2021’s Top Stories: M’boro Bypass redesign unveiled
Published 2:13 pm Thursday, December 30, 2021
From July 7, 2021
WINTON – If things go as planned, the Murfreesboro Bypass (US 158/258) will be void of at least two of its three traffic signals by sometimes during 2022.
That’s the plan presented by North Carolina DOT to the Hertford County Board of Commissioners.
James Dunlop, a Congestion Management Engineer with NCDOT’s Transportation Mobility and Safety Division, made the presentation. He stated that traffic signals – such as currently exist on the Hertford County portion of the bypass at its intersections with Benthall Bridge Road / Spring Avenue Extension and NC 11/US 258 North Business – often lead motorists to experience a false sense of security.
“Traffic signals don’t always solve a problematic intersection, they just create a different problem,” Dunlop said. “To that end, NCDOT has purposely started reducing the number of traffic signals on high-speed, multi-lane roads.”

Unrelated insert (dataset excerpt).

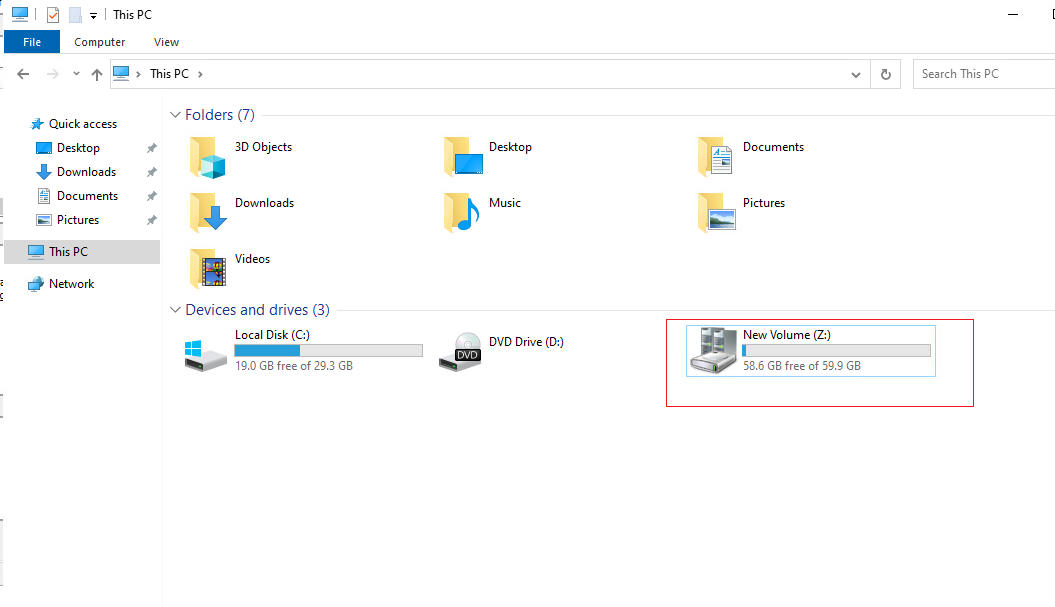Open the address bar history dropdown
This screenshot has width=1055, height=607.
pyautogui.click(x=856, y=74)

Dunlop said NCDOT is proposing to install Reduced Conflict Intersections (RCI) along the Murfreesboro Bypass. Much like the Superstreet design that’s used on the four-lane section of US 158, east of the NC 11 intersection to Winton and then on into Gates County, a RCI restricts cross-street traffic from going straight through or making left turns at a divided highway intersection.
The cross streets referenced in this case are Benthall Bridge Road / Spring Avenue Extension and NC 11/US 258 North Business.

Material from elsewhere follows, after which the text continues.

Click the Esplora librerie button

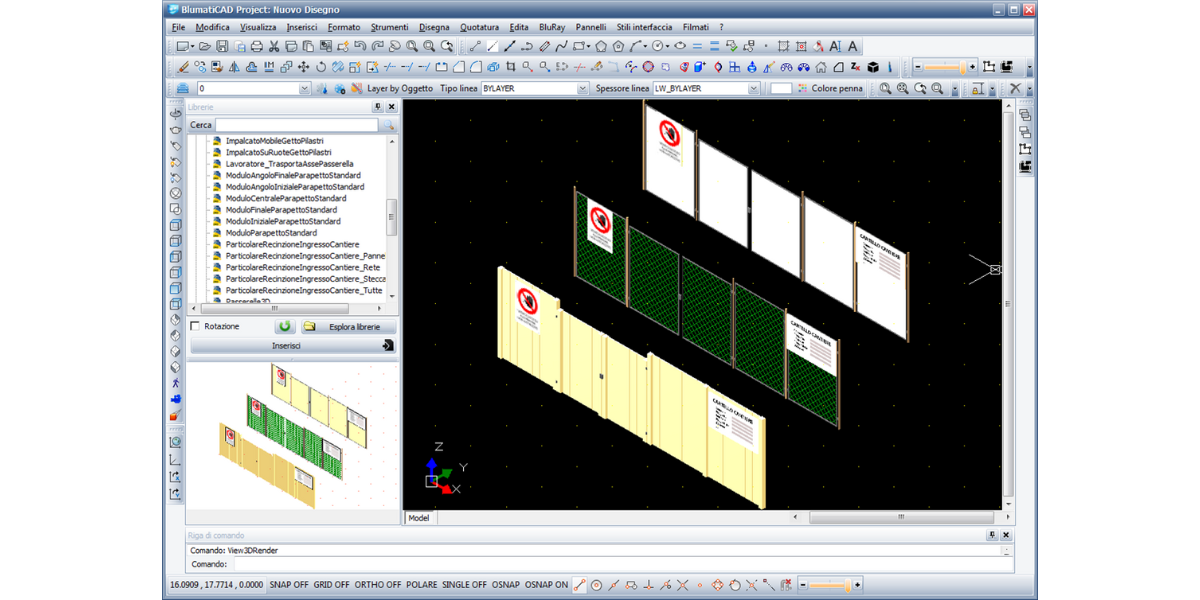[349, 327]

There is a third stoplight on the Murfreesboro Bypass, located on the west end in Northampton County at the intersection of US 258 South.
Dunlop said at a RCI, cross-street traffic can only turn right. If the motorist needs to go in the opposite direction, a u-turn lane will be installed a short distance away.
He added that the numbers have shown a dramatic decrease in motor vehicle crashes (as much as 46 percent less) and injuries/fatalities (up to 63 percent less) at divided highway intersections, without traffic signals, where the RCI method is used.
“There are 32 conflict points, 16 of which are crossing conflicts, at a conventional intersection where motorists are allowed to continue straight or make left or right turns,” Dunlop noted. “At a RCI intersection, there are only 14 conflict points, two of which are crossing conflicts.”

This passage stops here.